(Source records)
+++++

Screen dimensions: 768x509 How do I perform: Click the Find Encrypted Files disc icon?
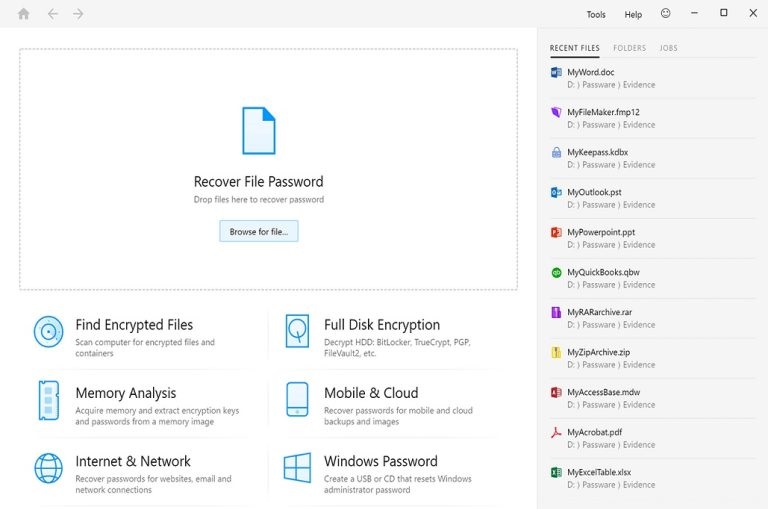tap(48, 331)
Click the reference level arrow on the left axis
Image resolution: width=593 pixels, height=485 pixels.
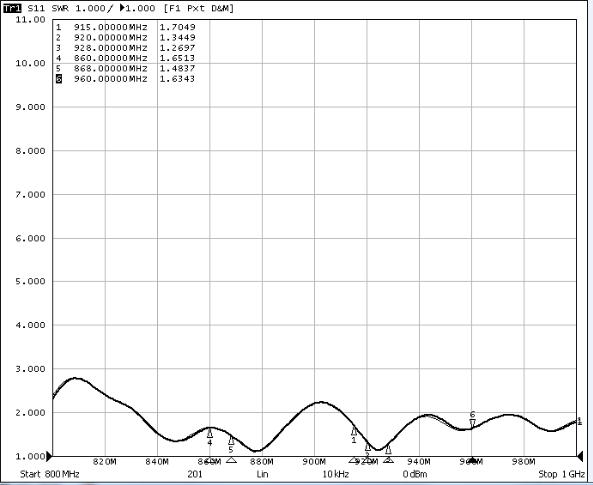pos(49,456)
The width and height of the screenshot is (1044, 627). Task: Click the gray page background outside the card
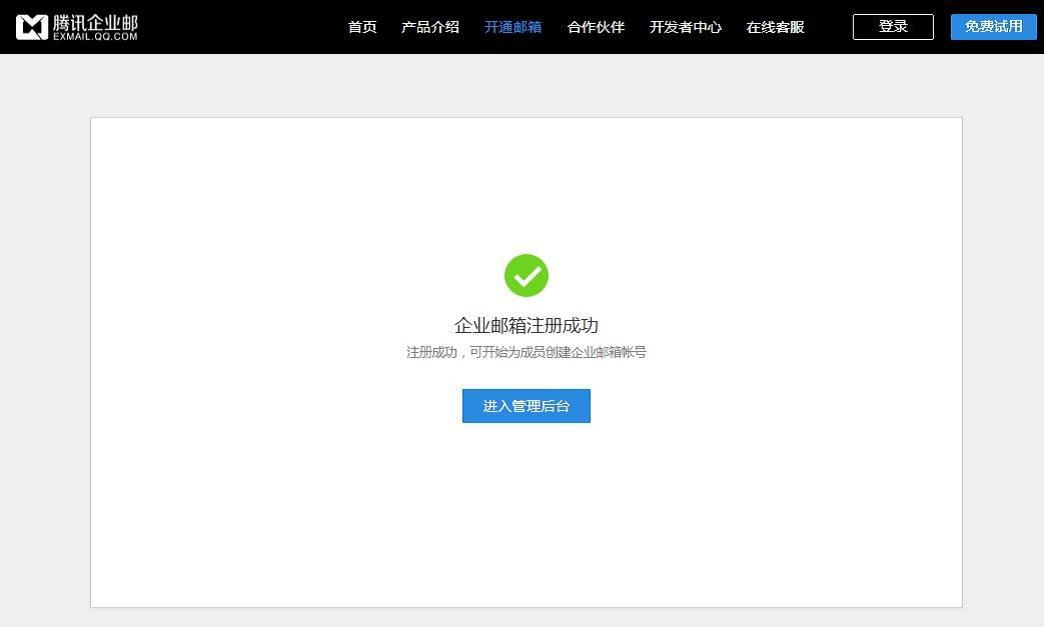[x=45, y=350]
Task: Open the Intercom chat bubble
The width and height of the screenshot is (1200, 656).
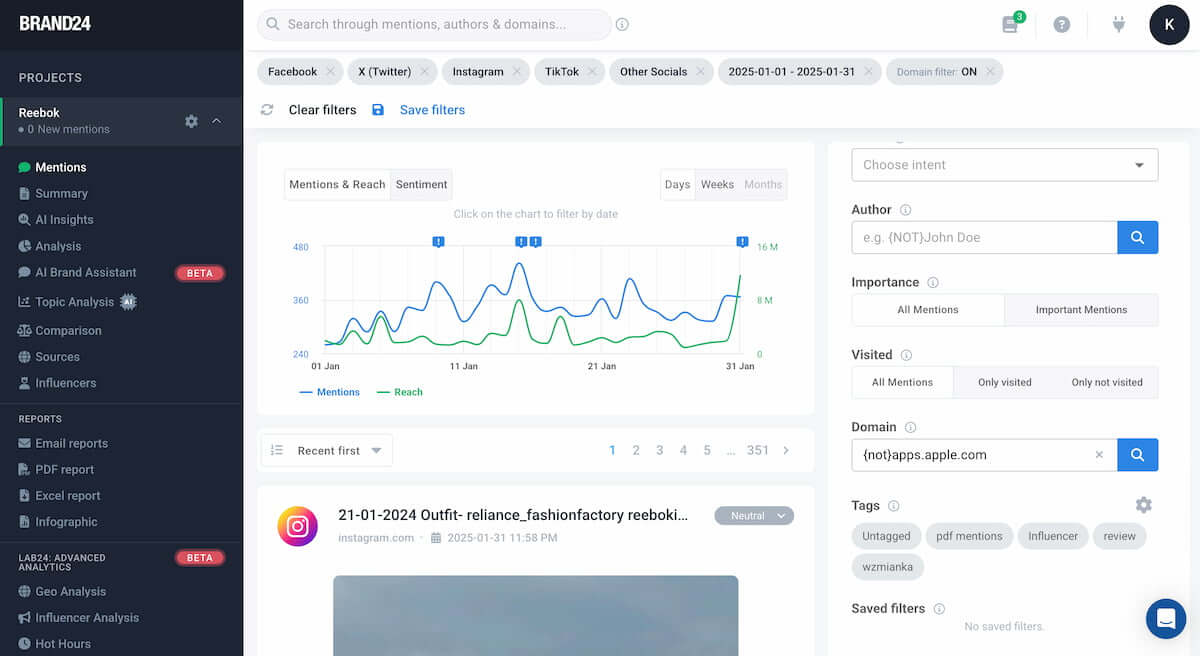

+++++

> What this task involves
Rewrite the source records above, replacing every instance of "Click" with "Select" and leaving everything else unchanged. Omit the pictures from your version.

> The response
Screen dimensions: 768x509 How do I perform: Select the Find Encrypted Files disc icon?
tap(48, 331)
Select the reference level arrow on the left axis
Image resolution: width=593 pixels, height=485 pixels.
pos(49,456)
The width and height of the screenshot is (1044, 627). Task: Select the gray page background outside the card
[x=45, y=350]
Task: Open the Intercom chat bubble
The width and height of the screenshot is (1200, 656).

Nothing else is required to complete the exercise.